Justin C. McArthur, MBBS, MPH, FANA

Johns Hopkins University

Dr. Justin McArthur received his medical degree from Guys Hospital Medical School at the University of London.  He then completed an internship and residency in Internal Medicine at The Johns Hopkins Hospital.  Dr. McArthur stayed at Johns Hopkins to complete a second residency in Neurology and to achieve a Masters degree in public health.

Now a Professor of Neurology, Pathology, Medicine and Epidemiology, Dr. McArthur has become nationally and internationally recognized for his work in the epidemiology and treatment of HIV infection, multiple sclerosis, and other neurological infections and immune-mediated neurological disorders.  He has been instrumental in the design and conduct of numerous clinical trials for these disorders. With the late Jack Griffin, he developed a clinically-validated technique to use cutaneous nerves to study sensory neuropathies, including those associated with chemotherapy, HIV infection, and diabetes mellitus. He was the recipient of the Department of Medicine Osler House-staff Award in recognition of outstanding contributions to Housestaff teaching for four years, and then the JHU Professor’s Award for Distinction in Teaching in the Clinical Sciences. In 2013 he received the Mitchell Max award for neuropathic pain from the American Academy of Neurology. He received an endowed chair in Jack Griffin’s name in 2016, and was inducted into the Association of American Physicians in 2016. He is currently President-elect of the American Neurological Association.

Dr. McArthur has been the Director of the Department of Neurology at Johns Hopkins since 2008, and was the founding Director of the Johns Hopkins/National Institute of Mental Health Research Center for Novel Therapeutics of HIV-associated Cognitive Disorders. The Center is comprised of an experienced interdisciplinary research team who have pooled their talents to study the nature of HIV-associated cognitive disorders.  The aim is to translate discoveries of the pathophysiological mechanisms into novel therapeutics.

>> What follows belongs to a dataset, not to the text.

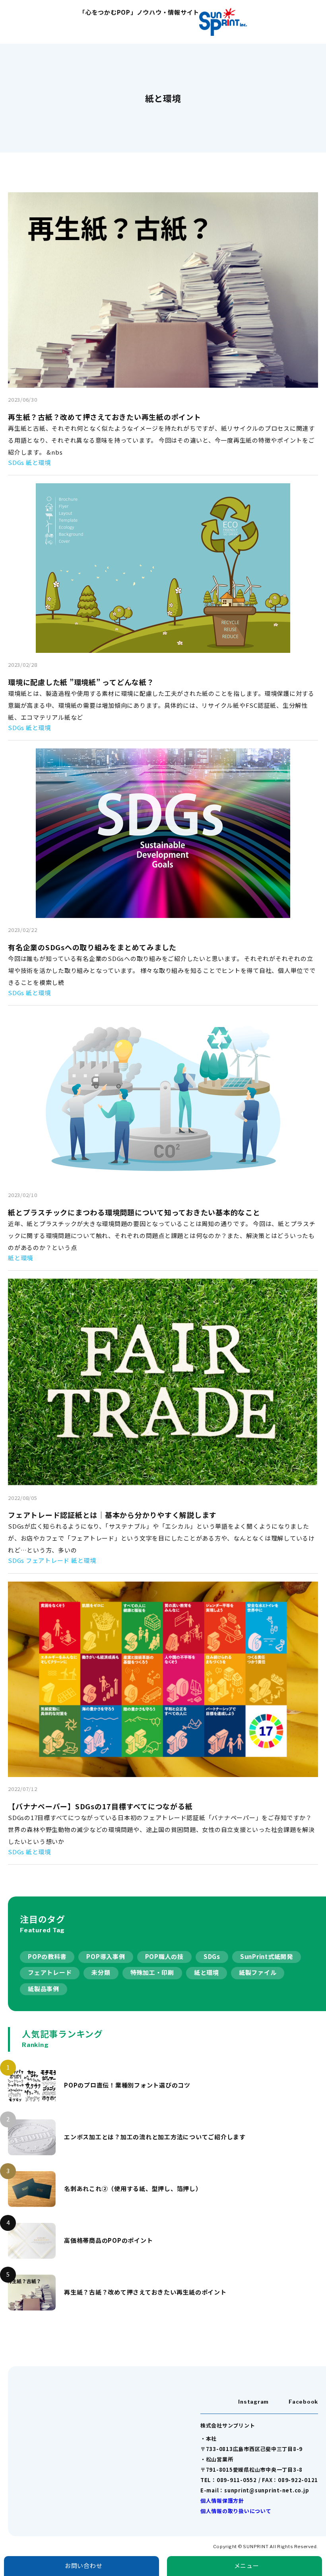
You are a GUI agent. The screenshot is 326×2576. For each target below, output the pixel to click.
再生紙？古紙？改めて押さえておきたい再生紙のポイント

He is currently serving as the Director of the JHU Sheikh Khalifa Stroke Institute that focuses on accelerating recovery after acute ischemic stroke.

He has devoted his career to the treatment of MS, and related disorders and the investigation of the neurological manifestations of AIDS, and to neurological education. His major contributions have focused on epidemiology, pathogenetic mechanisms and treatment of the neurological manifestations of HIV/AIDS. Dr. McArthur's research is focused in three areas of the neurological manifestations of HIV infection: 1) neuroepidemiology, 2) therapeutic development and clinical trials, and 3) studies of pathogenesis. He has an h-index of 90+, over 26,000 citations, and has published over 340 original research articles, and has authored five textbooks, including, in 2012, Neuropathic Pain: Mechanisms, Diagnosis and Treatment Edited by David M. Simpson and Justin C. McArthur and Robert H. Dworkin  (Oxford University Press).   

His epidemiology studies were designed to define the epidemiology of HIV-associated dementia and sensory neuropathy, and have detailed the incidence, prevalence, and risk factors for these diseases, showing the impact of antiretroviral therapy on them.  His work in clinical trials has examined the utility of novel therapeutic agents for HIV-associated neurocognitive disorders, HIV-associated sensory neuropathies, and PML.  Through an NINDS program project grant (PI: Dr. David Clifford, Washington University), he has participated in an executive role for a 22 site consortium of academic centers with HIV neurological expertise, the  MACROBUTTON HtmlResAnchor Neurological AIDS Research Consortium.  This consortium has facilitated the planning, implementation and completion of a number of investigator-initiated clinical trials including a placebo-controlled trial of abacavir for HIV associated dementia, and a trial of cytosine arabinoside for PML. Dr McArthur has been the protocol chair on several national clinical trials  of novel agents for  HIV-associated sensory neuropathies, and has participated in the study design and data analysis in numerous other trials.  Dr McArthur’s studies of pathogenesis are designed to explore the mechanisms and biology of HIV infection of the nervous system, both peripheral and central.  He has completed a number of studies which have convincingly shown that HIV-associated neurological disease is associated with abnormal immune activation and oxidative stress. These have led to new targets for therapy, as well as novel biomarkers to screen and track neurological disease.  With collaborators at JHU he developed the technique of punch skin biopsy as a method to evaluate epidermal innervation in a variety of sensory neuropathies. This technique has now been used in several clinical trials for both HIV- and diabetic neuropathies and has entered clinical practice as a useful tool to assess neuropathies. He was the founding director of the JHU Cutaneous Nerve laboratory, which became the first in the USA to obtain CLIA certification for punch skin biopsies.

He served as the President of the American Neurological Association from 2019-2021.